Guest post by Anrudh K. Jain, Ph.D., Distinguished Scholar, The Population Council. First published on www.champions4choice.org
Family planning (FP) programs in developing countries have been experiencing a phenomenon that I like to call “the leaking bucket.” Let’s say that you place a bucket under an open tap and watch the water level rise, until you discover a hole in the bottom of the bucket. Water is now leaking out of the bucket. Filling the bucket will be easier once the hole is plugged. In the same way, meeting women’s desire to reduce unwanted fertility will become easier once FP programs pay more attention to contraceptive discontinuation.
FP programs aim to reach women who want to regulate their fertility, but are not using contraception. Most programs address this “unmet need” by helping these women to initiate contraceptive use—opening the tap to fill the bucket with water. Fewer programs pay attention to women’s reproductive health (RH) needs once they begin using a method. It is important to do so because these women have already overcome all of the well-known barriers to FP use—distance, cost, partner/ family objections, and fear of side effects. These new users have joined the pool of current users; they are the water in the bucket.
Yet many users of reversible contraception stop using their method (become discontinuers) and leave the pool of current users, just like the water leaking through the hole in the bucket. High discontinuation of these methods, observed in many developing countries, may reflect limited contraceptive choice available to women or an infringement on their reproductive rights. Some may not have received their method of choice, while others may not have received accurate information about the anticipated side effects or how to manage them. Some women discontinue the method in order to get pregnant, while others experience infecundity or menopause.
Still, many women stop using a contraceptive method but remain interested in regulating their fertility (past users with an unmet need). Some may not have access to another method, while others may not have been told about other methods or the possibility of switching. These past users join women who have never used a method and who also have an unmet need. Over time, among those with an unmet need, the number of past users could exceed the number of never-users, thus making it difficult to reduce unmet need without helping such women to restart contraceptive use. For example, 82% of women with an unmet need in the Dominican Republic and 74% in Bangladesh in 2007 had used a method in the past but were not using one now.
The “leaking bucket” analogy draws attention to a strategy to reduce unmet need that focuses on the RH needs of women who have already adopted contraception. FP programs need to empower these women to continue using contraception, thereby plugging the hole in the bucket and allowing the water level (the pool of contraceptive users) to rise faster. Consequently, the pool of women with unmet need will shrink as well.
In the same way, the FP2020 goal to reach 120 million women with an unmet need by the year 2020 is more likely to be achieved once donors and FP programs focus on reducing high rates of discontinuation.

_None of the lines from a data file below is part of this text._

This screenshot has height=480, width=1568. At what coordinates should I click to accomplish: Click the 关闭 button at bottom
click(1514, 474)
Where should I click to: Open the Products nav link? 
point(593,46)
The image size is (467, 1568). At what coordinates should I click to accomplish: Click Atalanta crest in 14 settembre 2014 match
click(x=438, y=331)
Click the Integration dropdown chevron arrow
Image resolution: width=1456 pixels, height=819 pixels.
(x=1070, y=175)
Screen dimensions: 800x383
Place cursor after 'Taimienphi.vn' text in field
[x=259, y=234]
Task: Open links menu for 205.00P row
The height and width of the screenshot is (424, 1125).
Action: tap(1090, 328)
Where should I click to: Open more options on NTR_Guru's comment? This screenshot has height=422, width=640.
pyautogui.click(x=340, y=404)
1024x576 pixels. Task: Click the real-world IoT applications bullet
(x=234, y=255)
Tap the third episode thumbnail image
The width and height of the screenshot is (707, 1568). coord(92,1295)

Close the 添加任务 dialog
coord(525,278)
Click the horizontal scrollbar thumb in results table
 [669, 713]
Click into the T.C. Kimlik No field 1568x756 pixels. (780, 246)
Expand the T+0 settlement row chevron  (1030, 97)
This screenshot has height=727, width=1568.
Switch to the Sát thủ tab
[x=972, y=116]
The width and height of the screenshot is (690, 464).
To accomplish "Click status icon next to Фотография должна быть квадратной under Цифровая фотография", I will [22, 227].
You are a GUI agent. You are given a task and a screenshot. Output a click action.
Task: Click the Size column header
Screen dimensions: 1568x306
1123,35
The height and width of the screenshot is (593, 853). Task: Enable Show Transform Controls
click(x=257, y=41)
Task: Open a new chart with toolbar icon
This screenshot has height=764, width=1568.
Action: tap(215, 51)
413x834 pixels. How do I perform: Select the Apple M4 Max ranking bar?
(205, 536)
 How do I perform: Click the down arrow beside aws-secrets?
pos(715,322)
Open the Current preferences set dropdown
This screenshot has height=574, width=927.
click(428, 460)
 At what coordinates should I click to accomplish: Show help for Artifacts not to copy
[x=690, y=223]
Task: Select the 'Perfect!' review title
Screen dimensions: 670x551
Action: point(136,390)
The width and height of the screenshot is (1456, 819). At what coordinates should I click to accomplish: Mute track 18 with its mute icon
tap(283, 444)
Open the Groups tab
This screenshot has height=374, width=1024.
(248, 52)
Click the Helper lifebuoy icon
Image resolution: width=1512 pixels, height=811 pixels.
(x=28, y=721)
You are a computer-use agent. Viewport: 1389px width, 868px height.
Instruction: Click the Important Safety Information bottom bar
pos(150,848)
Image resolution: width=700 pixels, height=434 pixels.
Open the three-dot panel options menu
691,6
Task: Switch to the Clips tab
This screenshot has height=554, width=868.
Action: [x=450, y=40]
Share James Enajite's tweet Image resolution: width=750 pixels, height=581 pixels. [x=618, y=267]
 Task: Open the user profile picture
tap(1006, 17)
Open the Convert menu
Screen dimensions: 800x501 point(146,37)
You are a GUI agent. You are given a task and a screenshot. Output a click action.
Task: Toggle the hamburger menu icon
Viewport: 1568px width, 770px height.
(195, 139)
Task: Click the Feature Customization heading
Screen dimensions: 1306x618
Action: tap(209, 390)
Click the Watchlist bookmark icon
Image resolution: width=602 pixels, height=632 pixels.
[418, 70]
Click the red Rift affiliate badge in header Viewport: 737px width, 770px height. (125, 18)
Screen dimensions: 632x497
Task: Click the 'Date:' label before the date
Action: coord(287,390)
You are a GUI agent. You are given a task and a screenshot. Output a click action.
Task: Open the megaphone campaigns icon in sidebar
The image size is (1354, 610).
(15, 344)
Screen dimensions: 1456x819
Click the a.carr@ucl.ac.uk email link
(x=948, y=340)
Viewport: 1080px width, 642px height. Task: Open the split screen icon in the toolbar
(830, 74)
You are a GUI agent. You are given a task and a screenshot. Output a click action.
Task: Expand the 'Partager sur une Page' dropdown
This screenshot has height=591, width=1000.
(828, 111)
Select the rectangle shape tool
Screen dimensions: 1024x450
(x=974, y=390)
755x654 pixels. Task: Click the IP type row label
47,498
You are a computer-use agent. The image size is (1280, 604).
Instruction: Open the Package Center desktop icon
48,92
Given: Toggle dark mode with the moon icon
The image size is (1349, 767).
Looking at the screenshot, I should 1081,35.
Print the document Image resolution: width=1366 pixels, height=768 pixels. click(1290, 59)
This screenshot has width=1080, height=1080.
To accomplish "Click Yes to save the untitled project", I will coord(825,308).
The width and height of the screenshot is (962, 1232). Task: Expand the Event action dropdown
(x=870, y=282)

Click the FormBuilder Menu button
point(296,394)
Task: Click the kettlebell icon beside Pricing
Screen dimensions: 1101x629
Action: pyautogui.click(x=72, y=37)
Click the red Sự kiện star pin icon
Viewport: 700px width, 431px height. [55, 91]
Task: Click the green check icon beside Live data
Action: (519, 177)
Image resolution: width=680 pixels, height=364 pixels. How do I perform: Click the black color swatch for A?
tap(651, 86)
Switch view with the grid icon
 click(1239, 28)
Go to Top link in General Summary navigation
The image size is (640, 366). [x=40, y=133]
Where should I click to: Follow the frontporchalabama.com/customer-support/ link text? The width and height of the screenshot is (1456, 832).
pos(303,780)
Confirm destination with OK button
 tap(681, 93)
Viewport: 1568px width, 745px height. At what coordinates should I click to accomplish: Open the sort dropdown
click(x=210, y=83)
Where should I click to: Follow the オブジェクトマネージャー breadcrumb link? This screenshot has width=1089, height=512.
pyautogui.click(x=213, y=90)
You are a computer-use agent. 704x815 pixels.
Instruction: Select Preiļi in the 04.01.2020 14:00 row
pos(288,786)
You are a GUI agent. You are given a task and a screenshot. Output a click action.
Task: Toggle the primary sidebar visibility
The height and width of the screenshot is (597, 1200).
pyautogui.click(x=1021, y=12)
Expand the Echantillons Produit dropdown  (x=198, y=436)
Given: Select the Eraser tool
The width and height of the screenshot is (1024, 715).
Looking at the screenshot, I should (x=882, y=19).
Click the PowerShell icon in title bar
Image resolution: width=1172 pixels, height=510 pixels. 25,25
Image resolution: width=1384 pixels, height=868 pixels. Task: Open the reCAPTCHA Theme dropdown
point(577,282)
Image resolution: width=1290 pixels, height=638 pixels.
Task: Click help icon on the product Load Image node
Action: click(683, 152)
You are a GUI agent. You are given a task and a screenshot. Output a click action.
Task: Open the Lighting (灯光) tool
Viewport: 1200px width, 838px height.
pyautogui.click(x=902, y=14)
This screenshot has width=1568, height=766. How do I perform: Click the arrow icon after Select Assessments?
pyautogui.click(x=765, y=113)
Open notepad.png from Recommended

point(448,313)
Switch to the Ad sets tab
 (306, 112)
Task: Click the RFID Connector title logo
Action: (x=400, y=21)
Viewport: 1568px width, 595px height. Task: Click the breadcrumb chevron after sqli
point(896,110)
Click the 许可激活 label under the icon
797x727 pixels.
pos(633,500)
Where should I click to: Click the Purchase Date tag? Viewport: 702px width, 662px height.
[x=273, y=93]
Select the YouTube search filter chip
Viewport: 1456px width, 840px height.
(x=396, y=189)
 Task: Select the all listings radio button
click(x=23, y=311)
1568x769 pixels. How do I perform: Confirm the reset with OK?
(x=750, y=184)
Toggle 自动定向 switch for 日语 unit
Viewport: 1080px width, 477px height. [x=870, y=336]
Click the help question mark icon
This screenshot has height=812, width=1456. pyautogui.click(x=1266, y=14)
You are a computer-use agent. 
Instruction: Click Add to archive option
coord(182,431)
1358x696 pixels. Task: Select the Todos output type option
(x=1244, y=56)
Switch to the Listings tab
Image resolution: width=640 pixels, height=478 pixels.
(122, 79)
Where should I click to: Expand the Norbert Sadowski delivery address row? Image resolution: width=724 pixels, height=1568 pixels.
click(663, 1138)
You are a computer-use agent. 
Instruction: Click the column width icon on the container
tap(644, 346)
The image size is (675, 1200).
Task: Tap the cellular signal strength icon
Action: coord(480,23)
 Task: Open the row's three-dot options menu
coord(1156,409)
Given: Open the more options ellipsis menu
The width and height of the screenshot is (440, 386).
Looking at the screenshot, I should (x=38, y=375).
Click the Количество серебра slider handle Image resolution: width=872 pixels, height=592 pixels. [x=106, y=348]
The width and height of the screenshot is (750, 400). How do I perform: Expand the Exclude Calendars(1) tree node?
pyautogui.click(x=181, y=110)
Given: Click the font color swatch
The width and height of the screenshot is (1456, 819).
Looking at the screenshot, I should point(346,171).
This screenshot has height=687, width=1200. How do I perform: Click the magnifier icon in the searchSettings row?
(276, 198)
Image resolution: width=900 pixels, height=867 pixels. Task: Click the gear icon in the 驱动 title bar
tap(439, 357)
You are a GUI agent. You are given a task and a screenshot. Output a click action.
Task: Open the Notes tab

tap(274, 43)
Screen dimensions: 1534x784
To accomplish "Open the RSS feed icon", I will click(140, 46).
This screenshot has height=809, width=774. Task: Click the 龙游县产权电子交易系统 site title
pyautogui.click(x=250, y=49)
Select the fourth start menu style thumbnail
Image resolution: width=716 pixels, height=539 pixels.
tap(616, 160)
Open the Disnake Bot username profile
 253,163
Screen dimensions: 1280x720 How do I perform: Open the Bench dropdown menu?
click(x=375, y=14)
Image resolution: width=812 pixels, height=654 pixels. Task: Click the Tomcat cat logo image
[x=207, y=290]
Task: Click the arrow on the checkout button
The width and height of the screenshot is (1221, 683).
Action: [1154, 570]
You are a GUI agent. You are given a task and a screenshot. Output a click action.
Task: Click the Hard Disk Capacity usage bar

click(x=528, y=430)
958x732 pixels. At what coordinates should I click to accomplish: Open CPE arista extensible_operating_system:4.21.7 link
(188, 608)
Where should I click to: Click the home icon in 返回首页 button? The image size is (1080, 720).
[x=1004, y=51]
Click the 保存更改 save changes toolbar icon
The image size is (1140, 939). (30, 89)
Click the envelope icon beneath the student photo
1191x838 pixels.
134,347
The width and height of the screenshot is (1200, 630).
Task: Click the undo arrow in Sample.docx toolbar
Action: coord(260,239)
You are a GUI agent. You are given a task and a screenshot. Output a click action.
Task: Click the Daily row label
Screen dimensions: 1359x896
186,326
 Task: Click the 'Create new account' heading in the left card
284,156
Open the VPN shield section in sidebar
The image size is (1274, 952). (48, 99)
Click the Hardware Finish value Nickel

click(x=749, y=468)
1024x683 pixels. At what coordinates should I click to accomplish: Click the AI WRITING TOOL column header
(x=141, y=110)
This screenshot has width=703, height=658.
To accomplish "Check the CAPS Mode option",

A 2013 analysis of Demographic and Health Survey data from 34 developing countries indicated that high contraceptive discontinuation in the past coupled with continuation of this trend in the future could contribute up to 94 million former users to the pool of women with an unmet need:
Past users not only contribute to unmet need; they also contribute substantially to the number of unwanted pregnancies. A 2014 analysis of panel data from two surveys conducted three years apart showed that about 17% of women from 14 Pakistani districts that were using a modern or traditional method at the beginning of the study period subsequently had an unwanted birth. Furthermore, about 37% of unwanted births that occurred to all women during this period occurred among those who started using a contraceptive method but discontinued its use.
Unmet need and unwanted fertility can certainly be reduced to some extent if FP programs help women to initiate contraceptive use (new users), but they can be reduced even faster if programs also empower those already using FP to achieve their reproductive intentions by continuing contraceptive use irrespective of the method they choose.
How can the hole in the leaking bucket be plugged? Contraceptive discontinuation, and consequently unmet need and unwanted fertility, can be reduced by:
The issue is not only about adding methods to the contraceptive mix in a country or improving the quality of counseling per se. Rather it is about meeting women’s reproductive health needs, their right to have a choice among contraceptive methods, their right to make informed choices, and their right to receive accurate information from service providers about the method they select and about switching methods whenever the initial one is no longer suitable.